People had been visiting her as regularly as they could (she was at a place in Sherman so most commonly, it was the minister driving back and forth from his home on Fort Worth, who did).

On the one hand, I suppose it's a relief to know she's no longer suffering; on the other - this was one of the couples who welcomed me here when I moved down here in 1999. I knew them pretty well when they were in better health. They were both extremely nice and kind people. They had a lovely house and for a number of years - until their health started to decline - the Christmas party CWF had was at their house.

I dunno. It's just hard. So many of my good memories are now just that at this point: memories, things that can and will never happen again. I suppose that's the curse of getting older.

I try to hold out hope for things in the future - who knows, maybe someone will move to town who will become a good friend (or, dare I hope, even a romantic attachment?). Or things will improve even more at work, we'll be able to hire not one, but two full-time tenure-track replacements and no one will wind up stuck with unpaid overload. Or some new group or club - an evening knitting circle, a weekend Volksmarcher group, a real, local Sigma Xi chapter - something - will start up here and I will have more socialization opportunities that are not me running a meeting or doing some kind of work with the socialization kind of a fringe benefit.

I hold out hope, but little of that happens. I don't know. Sometimes I feel kind of stuck.

And I admit, this is also an old, old fear of mine, stemming from the fact that many of my friends are a good bit older than I am: that everyone I care about will die.

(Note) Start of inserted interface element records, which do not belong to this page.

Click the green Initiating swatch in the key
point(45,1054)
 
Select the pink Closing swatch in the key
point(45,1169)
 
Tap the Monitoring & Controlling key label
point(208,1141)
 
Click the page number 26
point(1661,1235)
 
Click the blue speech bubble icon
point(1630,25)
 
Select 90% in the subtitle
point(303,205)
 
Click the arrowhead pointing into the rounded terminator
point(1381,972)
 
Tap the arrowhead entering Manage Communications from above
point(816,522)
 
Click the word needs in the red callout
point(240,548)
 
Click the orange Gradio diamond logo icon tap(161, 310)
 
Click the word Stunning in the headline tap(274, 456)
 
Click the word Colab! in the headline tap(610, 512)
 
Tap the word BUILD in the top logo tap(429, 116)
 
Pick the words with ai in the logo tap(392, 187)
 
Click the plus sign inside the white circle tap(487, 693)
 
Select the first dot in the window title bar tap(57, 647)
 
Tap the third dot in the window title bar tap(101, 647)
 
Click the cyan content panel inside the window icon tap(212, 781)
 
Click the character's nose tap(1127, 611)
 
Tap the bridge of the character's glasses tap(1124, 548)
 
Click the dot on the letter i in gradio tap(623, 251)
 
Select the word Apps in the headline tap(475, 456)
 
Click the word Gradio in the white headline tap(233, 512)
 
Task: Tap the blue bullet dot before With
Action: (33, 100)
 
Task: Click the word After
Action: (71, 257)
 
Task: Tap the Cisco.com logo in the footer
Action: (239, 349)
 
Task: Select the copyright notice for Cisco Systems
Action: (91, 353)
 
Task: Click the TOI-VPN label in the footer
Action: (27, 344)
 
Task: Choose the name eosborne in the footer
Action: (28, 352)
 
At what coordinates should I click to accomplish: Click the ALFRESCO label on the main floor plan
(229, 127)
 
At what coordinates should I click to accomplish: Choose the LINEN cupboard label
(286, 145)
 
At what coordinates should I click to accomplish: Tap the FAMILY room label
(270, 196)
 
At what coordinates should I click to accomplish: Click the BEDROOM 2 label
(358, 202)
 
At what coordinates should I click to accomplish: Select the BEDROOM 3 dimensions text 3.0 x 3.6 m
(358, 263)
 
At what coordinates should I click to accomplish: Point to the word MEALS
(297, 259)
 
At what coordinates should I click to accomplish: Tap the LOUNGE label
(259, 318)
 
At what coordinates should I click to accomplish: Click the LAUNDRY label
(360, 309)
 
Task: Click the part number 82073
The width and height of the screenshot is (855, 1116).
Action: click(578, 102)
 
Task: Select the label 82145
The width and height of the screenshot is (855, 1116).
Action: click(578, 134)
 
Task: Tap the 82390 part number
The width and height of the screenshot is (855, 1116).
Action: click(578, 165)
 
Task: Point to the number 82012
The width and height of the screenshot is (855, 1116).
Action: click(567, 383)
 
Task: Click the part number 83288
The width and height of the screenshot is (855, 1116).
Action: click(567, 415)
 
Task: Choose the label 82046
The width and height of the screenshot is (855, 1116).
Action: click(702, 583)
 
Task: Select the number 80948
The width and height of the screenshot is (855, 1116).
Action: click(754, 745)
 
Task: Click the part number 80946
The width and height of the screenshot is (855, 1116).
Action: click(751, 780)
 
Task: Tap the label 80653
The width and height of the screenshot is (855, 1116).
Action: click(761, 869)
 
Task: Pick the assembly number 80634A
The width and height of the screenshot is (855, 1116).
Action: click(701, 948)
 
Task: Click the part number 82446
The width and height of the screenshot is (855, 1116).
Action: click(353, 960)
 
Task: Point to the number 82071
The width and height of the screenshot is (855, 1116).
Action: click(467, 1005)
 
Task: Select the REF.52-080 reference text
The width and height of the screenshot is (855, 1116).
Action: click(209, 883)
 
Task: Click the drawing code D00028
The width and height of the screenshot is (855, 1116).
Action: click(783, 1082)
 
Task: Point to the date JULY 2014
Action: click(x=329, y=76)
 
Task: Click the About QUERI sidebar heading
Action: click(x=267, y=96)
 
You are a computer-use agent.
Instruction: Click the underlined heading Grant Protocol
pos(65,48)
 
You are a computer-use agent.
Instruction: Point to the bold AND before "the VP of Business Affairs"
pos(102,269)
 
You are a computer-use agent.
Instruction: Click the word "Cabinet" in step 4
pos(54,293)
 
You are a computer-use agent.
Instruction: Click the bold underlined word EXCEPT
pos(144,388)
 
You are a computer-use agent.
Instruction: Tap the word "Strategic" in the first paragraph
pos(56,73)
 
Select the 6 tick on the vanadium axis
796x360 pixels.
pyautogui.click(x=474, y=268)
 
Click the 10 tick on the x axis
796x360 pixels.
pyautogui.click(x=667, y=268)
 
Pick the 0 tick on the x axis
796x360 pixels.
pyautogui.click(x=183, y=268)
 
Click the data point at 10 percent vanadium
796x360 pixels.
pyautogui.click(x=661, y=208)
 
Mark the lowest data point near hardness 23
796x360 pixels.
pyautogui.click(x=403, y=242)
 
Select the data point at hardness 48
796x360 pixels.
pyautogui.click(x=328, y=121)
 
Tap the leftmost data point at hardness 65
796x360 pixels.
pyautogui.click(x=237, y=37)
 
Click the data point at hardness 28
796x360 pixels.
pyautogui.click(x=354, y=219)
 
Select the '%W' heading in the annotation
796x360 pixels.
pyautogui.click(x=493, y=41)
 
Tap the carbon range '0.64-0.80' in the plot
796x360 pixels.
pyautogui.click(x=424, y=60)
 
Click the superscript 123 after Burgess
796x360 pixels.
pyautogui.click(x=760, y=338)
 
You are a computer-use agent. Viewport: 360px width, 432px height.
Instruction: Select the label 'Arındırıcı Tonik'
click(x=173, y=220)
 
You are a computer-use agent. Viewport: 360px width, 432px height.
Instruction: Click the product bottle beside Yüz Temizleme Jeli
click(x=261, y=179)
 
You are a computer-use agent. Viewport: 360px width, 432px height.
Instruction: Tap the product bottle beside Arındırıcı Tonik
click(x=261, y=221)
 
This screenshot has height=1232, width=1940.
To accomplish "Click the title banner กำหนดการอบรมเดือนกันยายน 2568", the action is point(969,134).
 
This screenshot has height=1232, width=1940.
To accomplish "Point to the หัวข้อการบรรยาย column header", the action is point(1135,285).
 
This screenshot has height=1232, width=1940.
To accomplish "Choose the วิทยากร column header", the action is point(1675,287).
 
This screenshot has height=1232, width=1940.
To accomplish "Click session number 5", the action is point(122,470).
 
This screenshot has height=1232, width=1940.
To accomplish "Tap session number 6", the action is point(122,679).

Or they will move far away (and yes, I know: internet, but it's NOT THE SAME. As good as my Internet friends are it's not the same as a person nearby that you can go grab lunch with occasionally or something). Or they will get so caught up in their own lives (spouses and/or kids or grandkids) that they won't really have time for me.....and I'll be all alone. And yes, I know: I need to go out and try to make new friends but it's hard, and I feel awkward in a lot of situations, and a lot of the local socializing-opportunities don't work if you're not a mom with kids, or one of the "upper crust," or similar. And I don't know. I just find it hard any way because I've had enough rejection in my life, and enough early peer-training that "you're strange and we don't want you around us" to feel like either any mild and unintended thing that feels like a brush-off is a "we really don't want you around" (when the person may not have meant it*) or I look at the already-closed circle of the group and go "Nope, they won't want another one" and don't even try.


(*I have also had situations where someone was flirting with me and I didn't realize he was until HOURS later, and I may have been colder to him than I might have been if I'd known. I am not good at Relationship)

But I don't know. I was feeling kind of....down to begin with. (It's complicated, but: apprehension about a new semester. Worry about this new advanced stats class where I feel like I'm set up to fail completely in teaching it, but I still have to do it. Feeling not-listened to. Feeling like I'm the "task donkey" because everyone else seems to assume I have more "spoons" than everyone else for doing additional work. Feeling ignored....)

What I probably need to do now is do some piano practice and then find something fun and nice as background noise and either knit or work on the quilt in the frame (one of my low-level resolutions for 2019 is to finish the stalled projects - the quilt in the frame, and Celestarium, and the owl sweater, and the color-bar blanket, to really clear out the backlog of projects so I can start fun new things).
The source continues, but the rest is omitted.